GGUF is a new binary file format introduced in August 2023, designed for AI models like LLaMA and Llama-2. It aims to make AI model handling more efficient by providing:

- **Fast Loading**: Quickly loads models for immediate use.
- **Flexibility**: Supports special tokens, metadata, and future extensibility without breaking compatibility.
- **Single-File Convenience**: Packages entire models into one file, simplifying distribution and usage.

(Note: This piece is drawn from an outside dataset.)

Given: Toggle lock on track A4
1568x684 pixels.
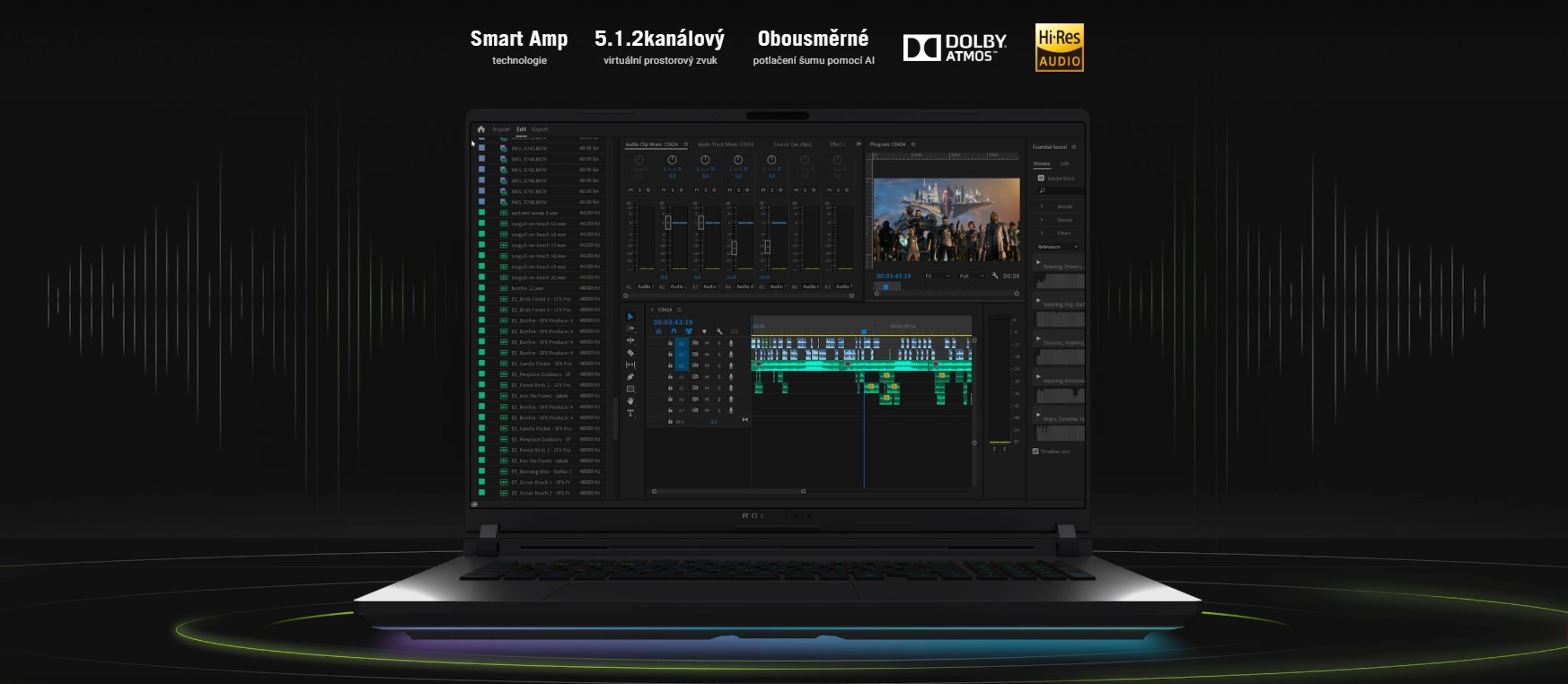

This format is particularly useful for AI applications requiring efficient model loading and flexibility, such as those developed in PyTorch for inference with systems like llama.cpp. With its key-value structure for storing information, GGUF is more adaptable and easier to use compared to previous formats like GGML and GGJT.

In [None]:
HUGGING_FACE_USERNAME = ''

In [None]:
# this cell will take approx 5 mins

In [None]:
# Make sure you have git-lfs installed (https://git-lfs.com)
!git lfs install
# Clone your model from Huggingface
!git clone https://huggingface.co/vishanoberoi/Llama-2-7b-chat-hf-fine-tuned
# Clone llama.cpp's repository. They provide code to convert models into gguf.
!git clone https://github.com/ggerganov/llama.cpp.git

Git LFS initialized.
Cloning into 'Llama-2-7b-chat-hf-fine-tuned'...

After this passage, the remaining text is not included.